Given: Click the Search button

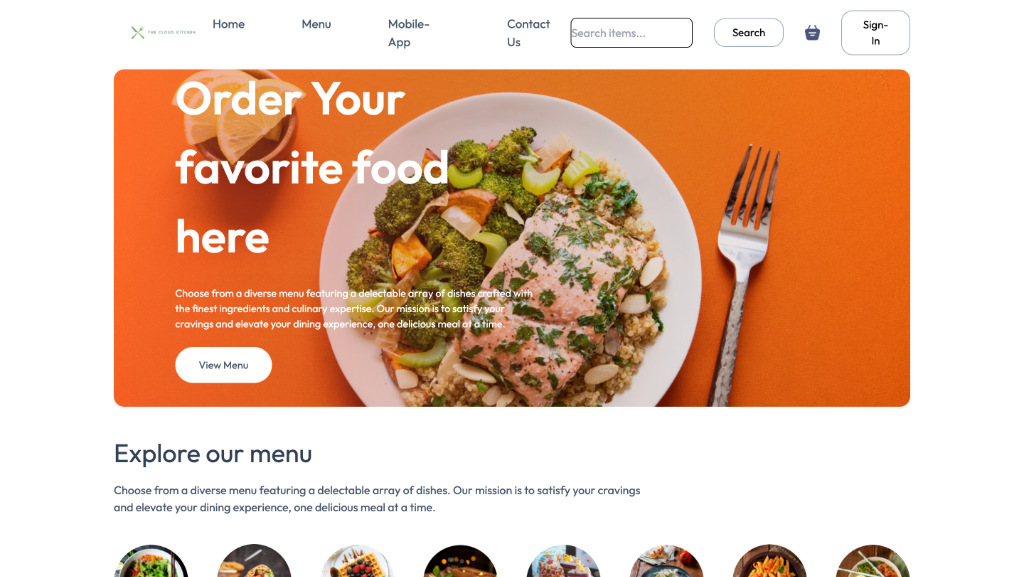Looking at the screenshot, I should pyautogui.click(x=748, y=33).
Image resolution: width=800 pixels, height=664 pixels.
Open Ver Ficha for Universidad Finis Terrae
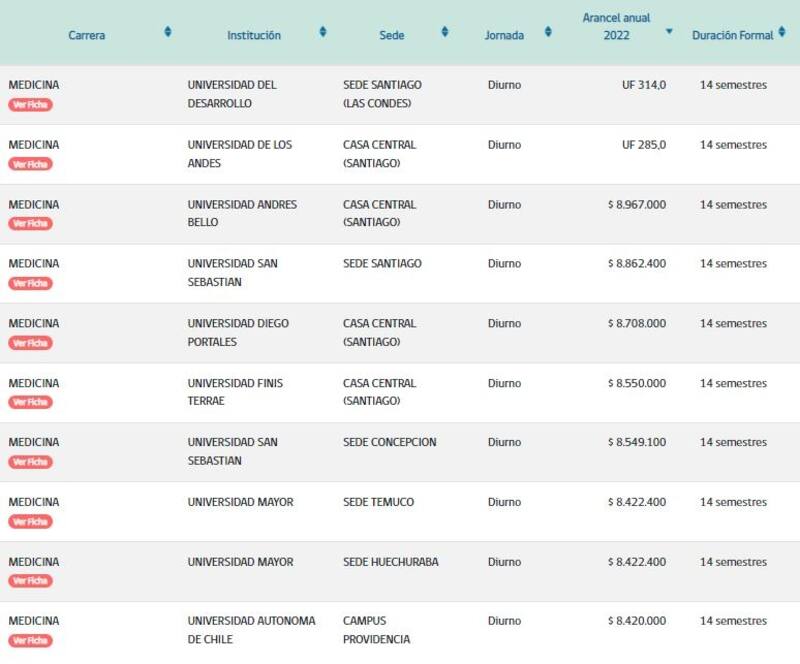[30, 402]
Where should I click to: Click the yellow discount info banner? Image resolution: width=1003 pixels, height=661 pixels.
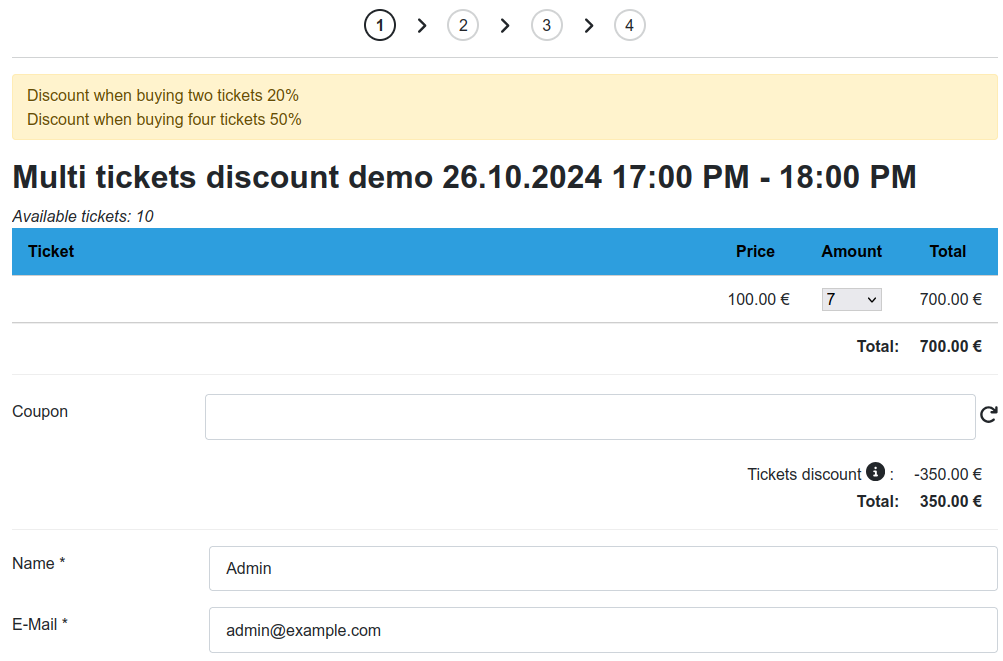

*How to complete this task*: Select all lines in the listing that include the word "resolution".

*Response to the task*:
Image resolution: width=800 pixels, height=664 pixels.
Where should I click to: Click the yellow discount info banner? Image resolution: width=1003 pixels, height=661 pixels.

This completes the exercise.